[WHAT YOU SHOULD DO]
The records appear below. Set down exactly each line from the one that contains "Screen dimensions: 1024x554" through the last, both included.

====== DATA ======

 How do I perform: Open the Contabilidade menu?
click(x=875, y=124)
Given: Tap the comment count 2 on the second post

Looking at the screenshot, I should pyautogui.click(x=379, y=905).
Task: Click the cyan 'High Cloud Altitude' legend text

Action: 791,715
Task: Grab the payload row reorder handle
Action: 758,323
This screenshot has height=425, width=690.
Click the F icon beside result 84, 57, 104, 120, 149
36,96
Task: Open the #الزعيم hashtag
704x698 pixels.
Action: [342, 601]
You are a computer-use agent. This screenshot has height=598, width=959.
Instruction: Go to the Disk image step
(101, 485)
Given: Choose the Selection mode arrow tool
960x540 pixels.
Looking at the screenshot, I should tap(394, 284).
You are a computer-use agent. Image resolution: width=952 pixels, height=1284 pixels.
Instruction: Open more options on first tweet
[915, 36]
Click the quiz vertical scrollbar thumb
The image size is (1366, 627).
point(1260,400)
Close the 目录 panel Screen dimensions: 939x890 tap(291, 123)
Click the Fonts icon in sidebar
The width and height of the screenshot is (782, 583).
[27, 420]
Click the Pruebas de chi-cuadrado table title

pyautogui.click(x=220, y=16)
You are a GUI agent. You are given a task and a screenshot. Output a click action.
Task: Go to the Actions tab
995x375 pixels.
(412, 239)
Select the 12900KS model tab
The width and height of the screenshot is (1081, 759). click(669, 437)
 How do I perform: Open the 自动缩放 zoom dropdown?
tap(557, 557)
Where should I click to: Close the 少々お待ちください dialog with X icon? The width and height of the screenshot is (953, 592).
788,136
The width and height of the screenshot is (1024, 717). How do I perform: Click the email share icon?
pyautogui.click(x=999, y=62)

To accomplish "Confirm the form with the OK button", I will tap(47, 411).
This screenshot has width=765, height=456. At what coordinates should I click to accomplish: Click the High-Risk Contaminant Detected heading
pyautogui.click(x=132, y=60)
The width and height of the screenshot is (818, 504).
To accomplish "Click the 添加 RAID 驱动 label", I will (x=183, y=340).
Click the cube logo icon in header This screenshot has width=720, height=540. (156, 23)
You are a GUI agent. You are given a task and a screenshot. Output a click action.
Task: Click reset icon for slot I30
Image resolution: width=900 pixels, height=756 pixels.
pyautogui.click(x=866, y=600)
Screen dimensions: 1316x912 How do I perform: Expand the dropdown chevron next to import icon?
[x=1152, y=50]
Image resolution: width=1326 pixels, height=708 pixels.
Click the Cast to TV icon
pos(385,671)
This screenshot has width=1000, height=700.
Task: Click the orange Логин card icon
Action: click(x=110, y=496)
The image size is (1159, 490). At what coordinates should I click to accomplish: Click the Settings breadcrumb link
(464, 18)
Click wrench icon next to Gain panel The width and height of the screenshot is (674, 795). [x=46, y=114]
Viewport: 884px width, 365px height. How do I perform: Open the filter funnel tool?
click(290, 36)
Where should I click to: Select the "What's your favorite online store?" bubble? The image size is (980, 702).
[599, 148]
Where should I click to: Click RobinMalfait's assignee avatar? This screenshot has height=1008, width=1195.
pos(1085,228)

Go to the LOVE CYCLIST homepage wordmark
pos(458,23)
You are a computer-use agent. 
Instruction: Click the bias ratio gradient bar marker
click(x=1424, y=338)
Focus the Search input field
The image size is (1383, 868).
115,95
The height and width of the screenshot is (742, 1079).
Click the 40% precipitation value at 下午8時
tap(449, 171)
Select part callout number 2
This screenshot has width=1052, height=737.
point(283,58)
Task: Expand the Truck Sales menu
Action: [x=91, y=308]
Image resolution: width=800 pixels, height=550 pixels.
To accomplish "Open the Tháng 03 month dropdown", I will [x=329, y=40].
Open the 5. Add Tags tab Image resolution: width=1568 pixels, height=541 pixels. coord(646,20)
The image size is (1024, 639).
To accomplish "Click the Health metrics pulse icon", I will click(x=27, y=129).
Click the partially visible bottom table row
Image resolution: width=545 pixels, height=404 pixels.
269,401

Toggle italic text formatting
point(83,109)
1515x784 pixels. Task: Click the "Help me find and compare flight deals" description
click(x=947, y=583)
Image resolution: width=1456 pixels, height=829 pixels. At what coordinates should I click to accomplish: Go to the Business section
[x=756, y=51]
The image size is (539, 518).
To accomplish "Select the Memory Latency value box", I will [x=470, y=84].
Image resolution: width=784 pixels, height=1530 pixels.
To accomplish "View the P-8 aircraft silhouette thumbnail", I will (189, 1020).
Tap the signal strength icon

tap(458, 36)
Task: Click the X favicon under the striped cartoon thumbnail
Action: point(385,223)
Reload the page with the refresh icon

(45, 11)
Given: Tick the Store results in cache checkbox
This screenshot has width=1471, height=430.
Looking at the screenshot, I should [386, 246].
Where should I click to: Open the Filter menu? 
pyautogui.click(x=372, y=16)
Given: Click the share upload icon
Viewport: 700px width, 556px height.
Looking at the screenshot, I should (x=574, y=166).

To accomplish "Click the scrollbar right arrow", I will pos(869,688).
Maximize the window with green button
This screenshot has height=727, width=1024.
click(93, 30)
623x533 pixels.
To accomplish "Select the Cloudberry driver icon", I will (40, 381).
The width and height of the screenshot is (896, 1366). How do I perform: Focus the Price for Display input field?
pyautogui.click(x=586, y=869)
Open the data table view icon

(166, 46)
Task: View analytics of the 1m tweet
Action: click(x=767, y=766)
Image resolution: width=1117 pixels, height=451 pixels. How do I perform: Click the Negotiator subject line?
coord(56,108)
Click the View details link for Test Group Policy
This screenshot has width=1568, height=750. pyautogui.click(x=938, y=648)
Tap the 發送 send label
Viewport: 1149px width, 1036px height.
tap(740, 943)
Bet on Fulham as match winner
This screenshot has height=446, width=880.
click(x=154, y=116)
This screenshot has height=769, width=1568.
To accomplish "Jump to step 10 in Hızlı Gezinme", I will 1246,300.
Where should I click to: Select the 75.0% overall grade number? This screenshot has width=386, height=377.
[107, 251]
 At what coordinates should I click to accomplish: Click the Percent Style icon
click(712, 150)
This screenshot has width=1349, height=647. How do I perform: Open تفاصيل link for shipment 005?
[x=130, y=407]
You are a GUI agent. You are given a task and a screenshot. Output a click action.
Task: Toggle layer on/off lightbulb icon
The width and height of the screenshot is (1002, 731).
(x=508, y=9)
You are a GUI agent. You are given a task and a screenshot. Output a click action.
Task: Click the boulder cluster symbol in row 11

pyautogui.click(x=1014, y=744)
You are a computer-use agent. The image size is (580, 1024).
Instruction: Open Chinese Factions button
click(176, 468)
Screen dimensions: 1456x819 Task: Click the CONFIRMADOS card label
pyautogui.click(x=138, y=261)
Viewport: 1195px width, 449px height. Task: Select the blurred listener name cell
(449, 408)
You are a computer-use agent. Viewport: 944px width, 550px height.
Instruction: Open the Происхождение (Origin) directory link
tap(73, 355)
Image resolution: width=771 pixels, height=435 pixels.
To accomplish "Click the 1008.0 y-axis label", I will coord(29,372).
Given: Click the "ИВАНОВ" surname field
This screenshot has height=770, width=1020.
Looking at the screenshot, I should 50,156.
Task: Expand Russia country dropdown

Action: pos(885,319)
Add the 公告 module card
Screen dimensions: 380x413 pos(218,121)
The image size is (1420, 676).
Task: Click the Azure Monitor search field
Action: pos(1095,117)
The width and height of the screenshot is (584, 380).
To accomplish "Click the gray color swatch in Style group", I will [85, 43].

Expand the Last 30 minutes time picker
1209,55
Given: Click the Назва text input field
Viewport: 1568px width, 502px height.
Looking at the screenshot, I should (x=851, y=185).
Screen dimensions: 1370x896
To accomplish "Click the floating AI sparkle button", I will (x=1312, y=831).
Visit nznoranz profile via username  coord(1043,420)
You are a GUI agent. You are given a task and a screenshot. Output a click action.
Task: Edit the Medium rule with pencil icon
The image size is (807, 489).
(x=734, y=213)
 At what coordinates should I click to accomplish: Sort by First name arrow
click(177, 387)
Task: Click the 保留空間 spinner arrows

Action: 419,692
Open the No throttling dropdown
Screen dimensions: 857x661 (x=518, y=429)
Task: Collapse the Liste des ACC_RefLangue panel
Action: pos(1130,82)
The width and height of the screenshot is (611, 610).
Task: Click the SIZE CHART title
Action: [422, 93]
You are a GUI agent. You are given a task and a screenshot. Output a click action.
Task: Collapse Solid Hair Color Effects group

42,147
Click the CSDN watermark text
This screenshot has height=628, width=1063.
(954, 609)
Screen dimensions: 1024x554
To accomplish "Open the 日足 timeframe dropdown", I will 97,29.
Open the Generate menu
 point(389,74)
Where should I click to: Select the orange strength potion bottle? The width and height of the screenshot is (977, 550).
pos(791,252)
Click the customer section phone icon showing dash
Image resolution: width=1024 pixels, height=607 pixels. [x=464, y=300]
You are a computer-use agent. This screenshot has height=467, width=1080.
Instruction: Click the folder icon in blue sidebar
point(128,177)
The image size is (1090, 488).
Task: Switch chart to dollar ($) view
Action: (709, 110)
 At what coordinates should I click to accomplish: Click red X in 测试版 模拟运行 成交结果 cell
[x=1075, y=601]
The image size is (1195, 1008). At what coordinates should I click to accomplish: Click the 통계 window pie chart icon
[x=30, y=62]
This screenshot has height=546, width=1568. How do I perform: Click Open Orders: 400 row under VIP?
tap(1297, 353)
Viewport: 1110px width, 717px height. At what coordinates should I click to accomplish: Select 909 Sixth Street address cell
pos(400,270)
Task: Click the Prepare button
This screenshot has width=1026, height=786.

======

[FINISHED TASK]
Screen dimensions: 1024x554
To accomplish "Open the 日足 timeframe dropdown", I will 97,29.
Open the Generate menu
 point(389,74)
Where should I click to: Select the orange strength potion bottle? The width and height of the screenshot is (977, 550).
pos(791,252)
Click the customer section phone icon showing dash
Image resolution: width=1024 pixels, height=607 pixels. [x=464, y=300]
You are a computer-use agent. This screenshot has height=467, width=1080.
Instruction: Click the folder icon in blue sidebar
point(128,177)
The image size is (1090, 488).
Task: Switch chart to dollar ($) view
Action: (709, 110)
 At what coordinates should I click to accomplish: Click red X in 测试版 模拟运行 成交结果 cell
[x=1075, y=601]
The image size is (1195, 1008). At what coordinates should I click to accomplish: Click the 통계 window pie chart icon
[x=30, y=62]
This screenshot has height=546, width=1568. How do I perform: Click Open Orders: 400 row under VIP?
tap(1297, 353)
Viewport: 1110px width, 717px height. At what coordinates should I click to accomplish: Select 909 Sixth Street address cell
pos(400,270)
Task: Click the Prepare button
This screenshot has width=1026, height=786.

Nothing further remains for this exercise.